To celebrate getting through the week, I gave my sophomores a break and let them spend today playing Spelling Operation.
Spelling Operation is played exactly like regular Operation, except the kids have to spell a word correctly before they can operate on Cavity Sam. If a player misspells a word, the person to his or her left has to spell it. If we go all the way around the circle, and nobody spells the word correctly, I give the correct spelling, and the first player gets to try again with a new word.
As you can imagine, there’s a lot of laughter involved.

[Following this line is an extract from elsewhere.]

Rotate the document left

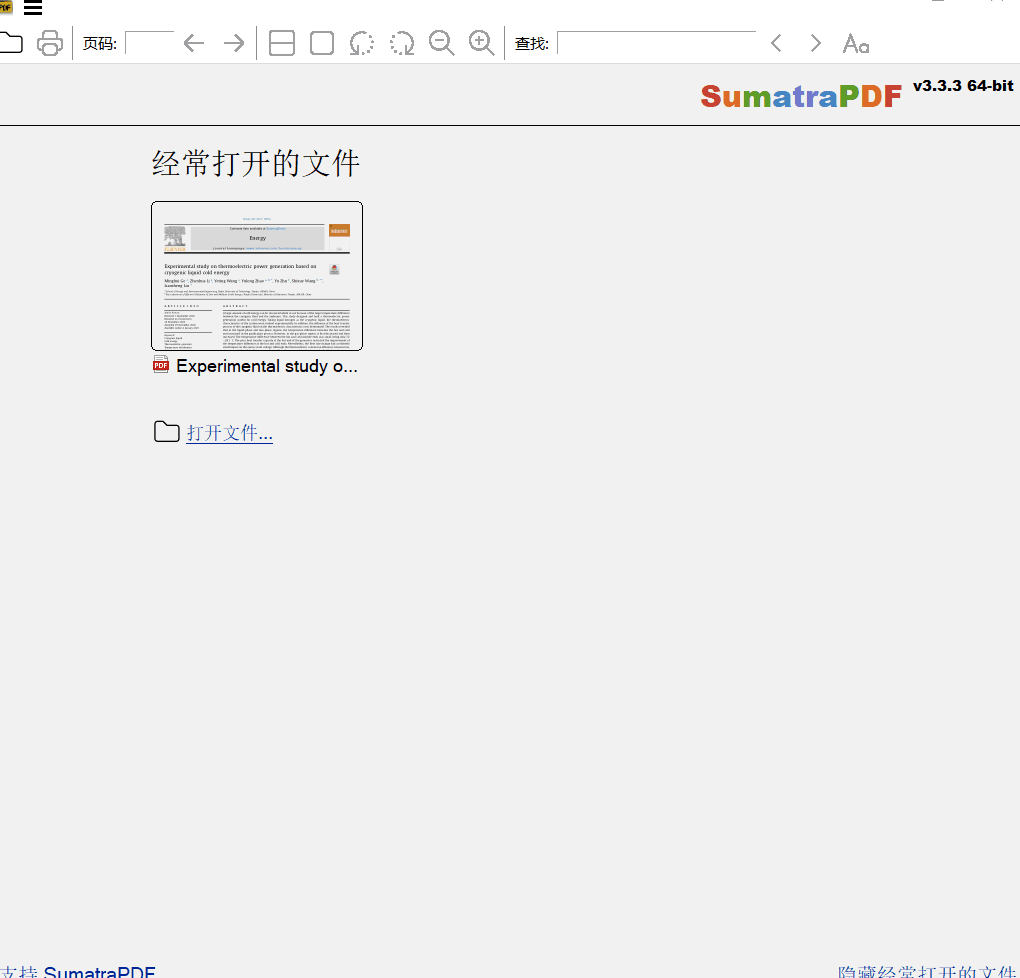(x=361, y=42)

I started with this spelling list, but after we played this morning, I realized I need to add some easier words to keep the kids from getting discouraged, because most of these words are at or well above grade level — great for challenging your top spellers, but not so great for kids who are struggling. If you wanted to turn the kids loose with the game while you’re catching up the gradebook or tutoring individual students, you could write the words on cards and designate a moderator to draw the cards and read them to the players, but the nice thing about the list is that it allows you to differentiate your instruction on the fly by adjusting the words to fit individual students’ reading levels.
I love this game because it gets the kids engaged in the lesson, appeals to tactile learners, and lends itself well to variations: Swap the spelling words for Marzano vocabulary, replace them with any kind of flash cards (sight words, history facts, math problems, periodic table, etc.), or incorporate higher-order thinking skills by asking open-ended questions and requiring the kids to answer the questions in RACE (restate, answer, cite, explain) format to earn a turn with the tweezers.